Mahaley: On the national stage, it’s like we’re in this bizarre land of Trump forming this unholy alliance with the Religious Right. He is propagating this notion that we are a Christian nation, and it’s such a hard thing to push back on when we’re also fighting so hard on so many issues every single day. It’s like we’re playing whack-a-mole with all these other issues. The undertone of all of this is because we’re a “Christian nation,” God will make it all right. And so it turns what really should be something very private and very sacred – literally sacred – it turns it into this kind of toxic, weaponized religion that people start pushing back on.
What’s really interesting for me is because I’m a Unitarian humanist and I’m a member of the American Humanist Association, since Trump got elected, it has made me even more committed to attending my services every week and to being more grounded in my Unitarian Universalist principles and to pull that community around me as part of my self-care plan.
Q: What has been the most rewarding part of your AU experience?

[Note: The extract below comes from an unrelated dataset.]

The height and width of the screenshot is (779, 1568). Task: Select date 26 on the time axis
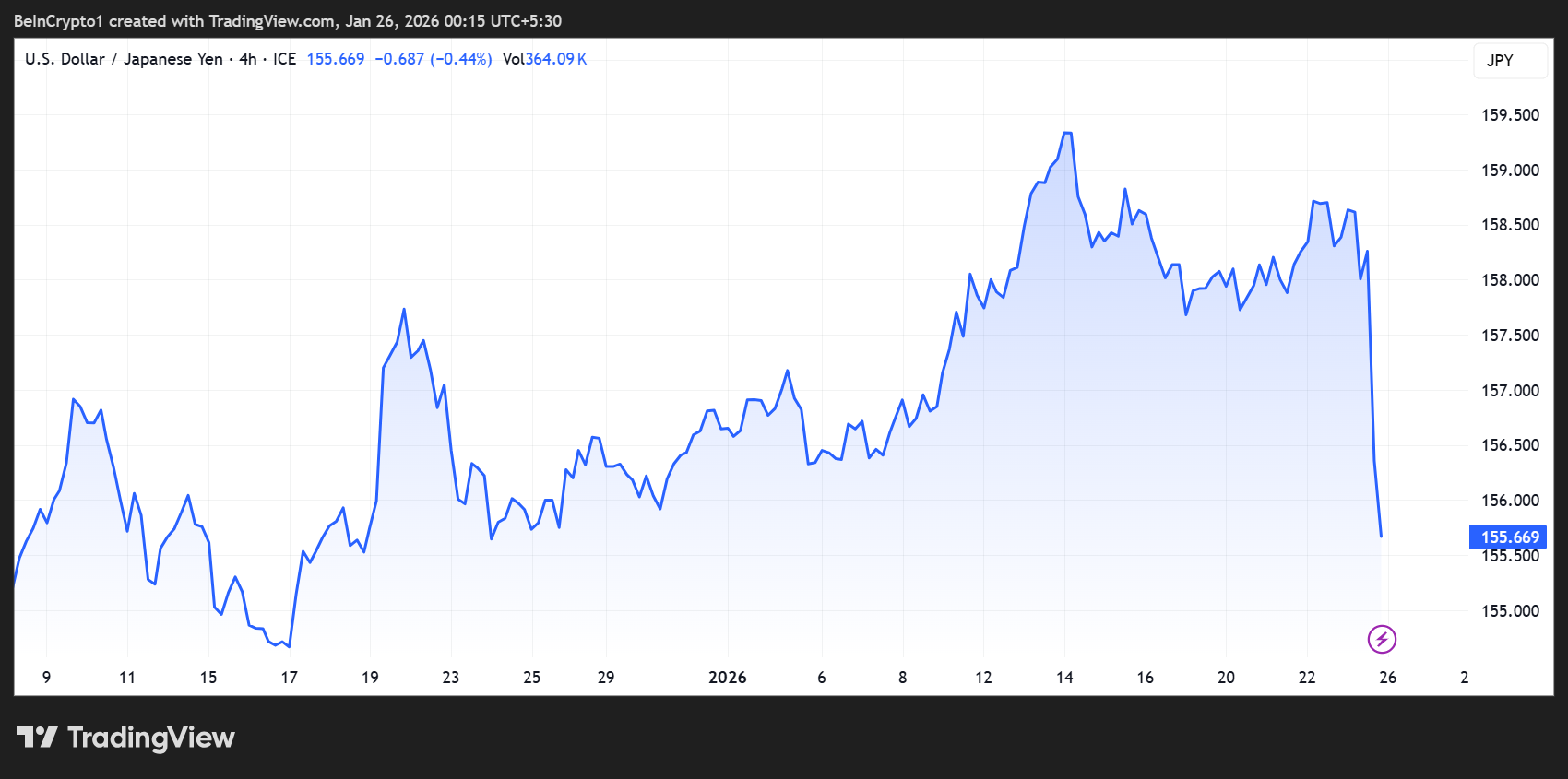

Mahaley: I have had the opportunity to network with people. I have been able to be at the table with the president of the North Carolina Association of Educators. I’ve been able to be at the table with the executive director of the North Carolina Council of Churches and more. It has just been a very rewarding experience to build coalitions with other people who have a similar worldview, and that worldview is that we are better off together and we have an obligation to one another to build a better world.
Q: Is there anything else you’d like to add that I haven’t touched on?
Mahaley: I think that it’s both a blessing and a curse for Americans United that we are a single-issue advocacy group. Seventy-one years ago, when Americans United was formed, it made sense to be laser-focused on a single issue because it would pop up that way, but because of the way the Religious Right has strategized and coordinated such an insidious scourge on the American democracy, it [church-state separation] has become intersectional with every other issue that there is.